_Records shown:_

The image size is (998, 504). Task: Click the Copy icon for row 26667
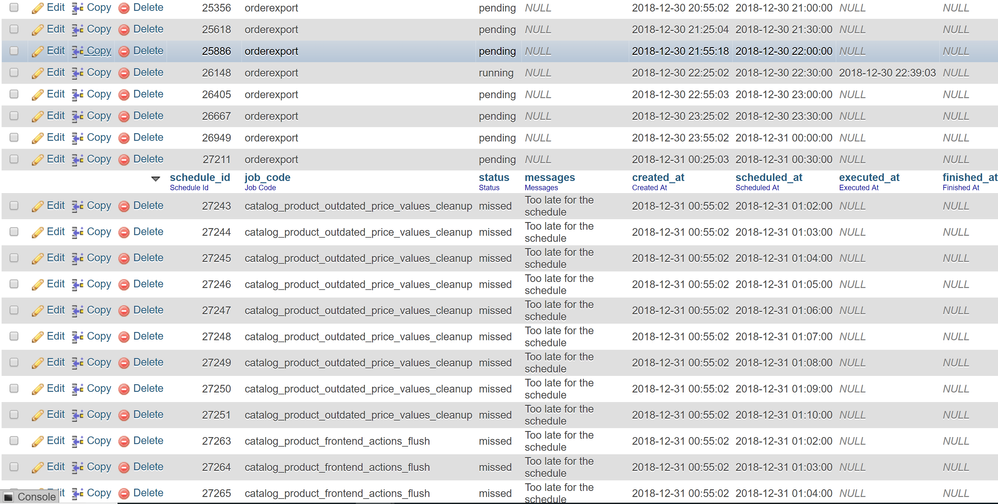[x=78, y=116]
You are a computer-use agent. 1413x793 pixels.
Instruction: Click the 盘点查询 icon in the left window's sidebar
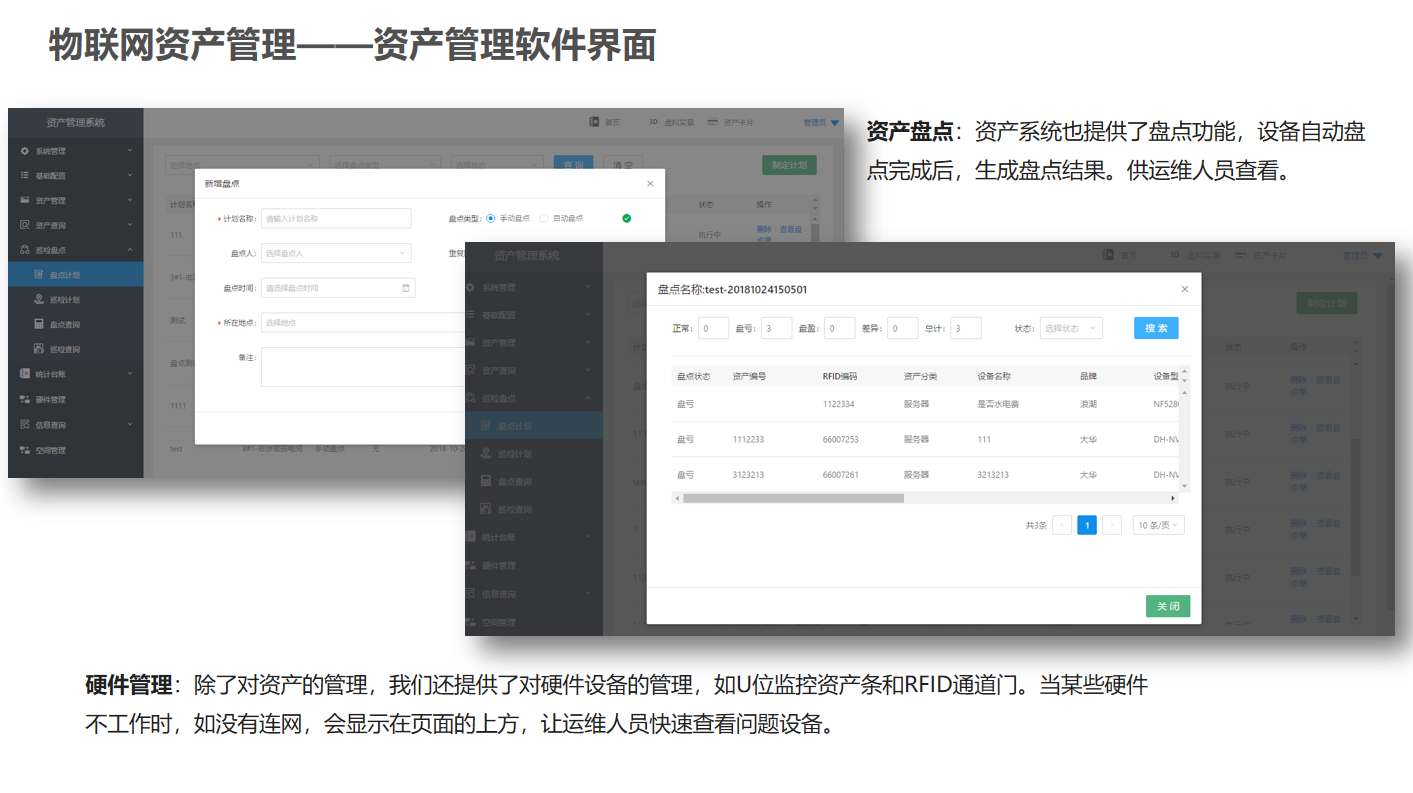(x=39, y=324)
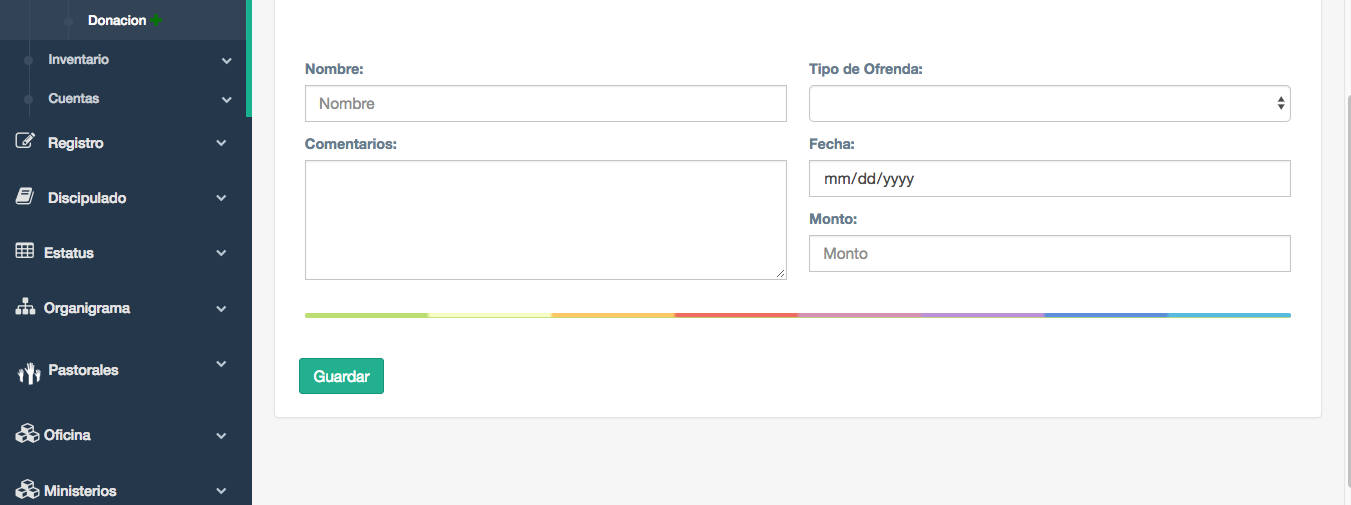Select the Donacion menu item

(116, 20)
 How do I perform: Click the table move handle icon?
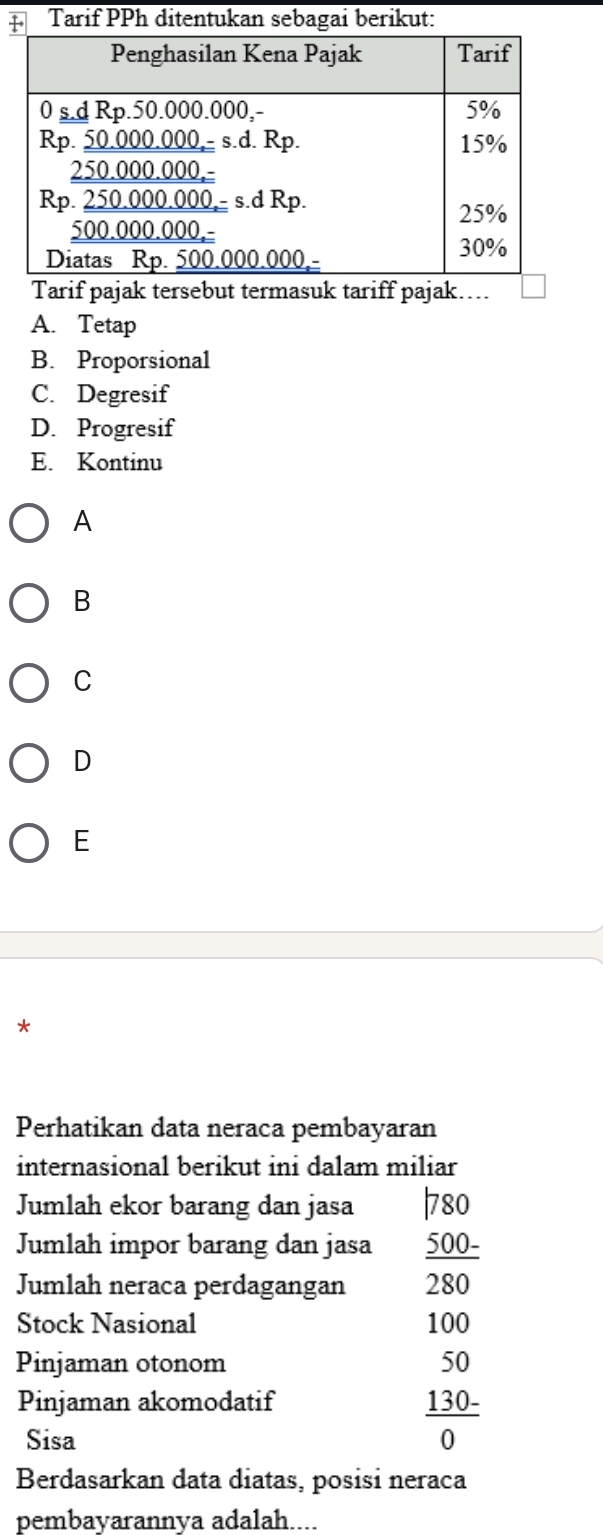(10, 24)
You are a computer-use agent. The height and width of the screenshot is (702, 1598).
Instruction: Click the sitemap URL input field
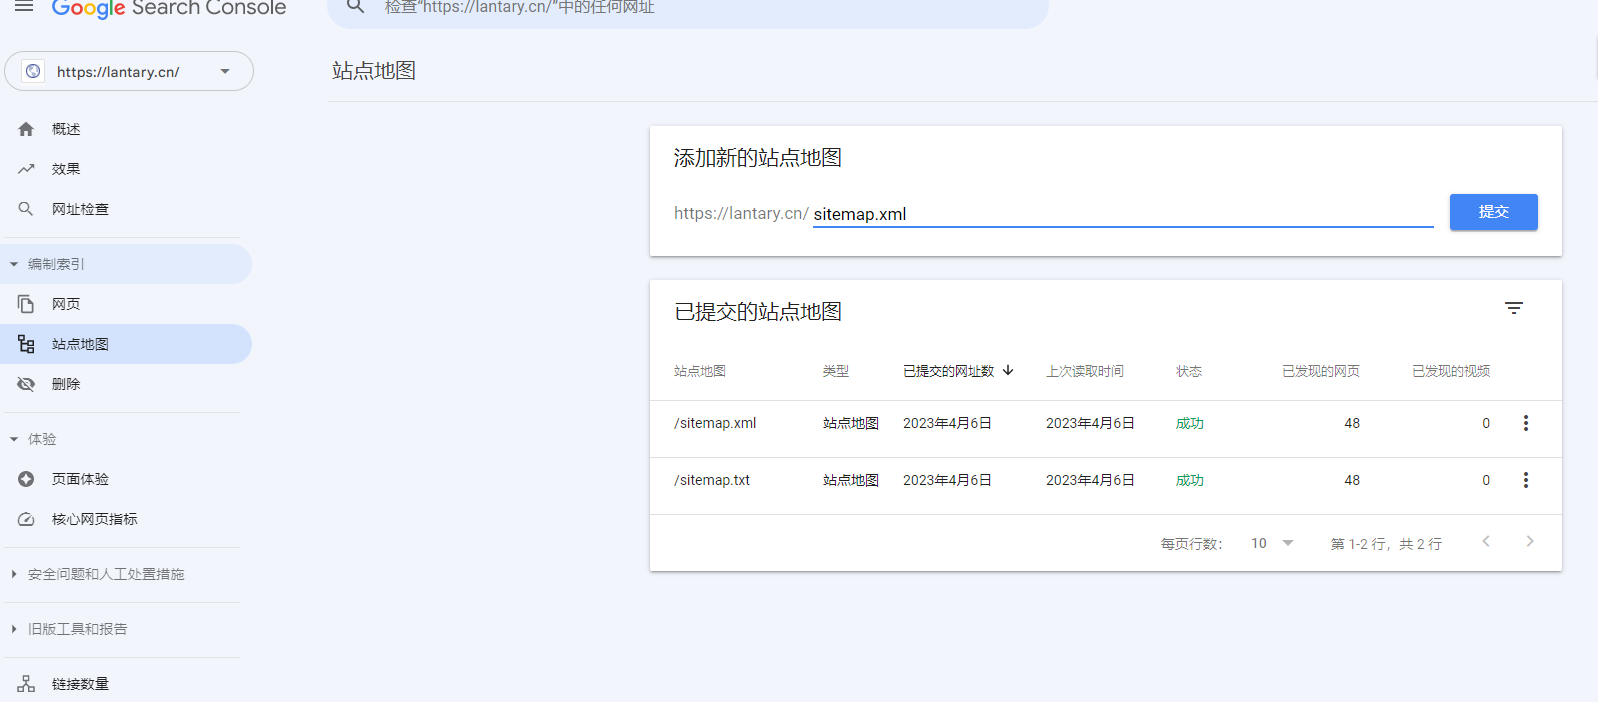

_Exercise details:_ For every line of the material above that contains the word "computer", show the line.

_Output for this exercise:_
You are a computer-use agent. 1413x793 pixels.
You are a computer-use agent. The height and width of the screenshot is (702, 1598).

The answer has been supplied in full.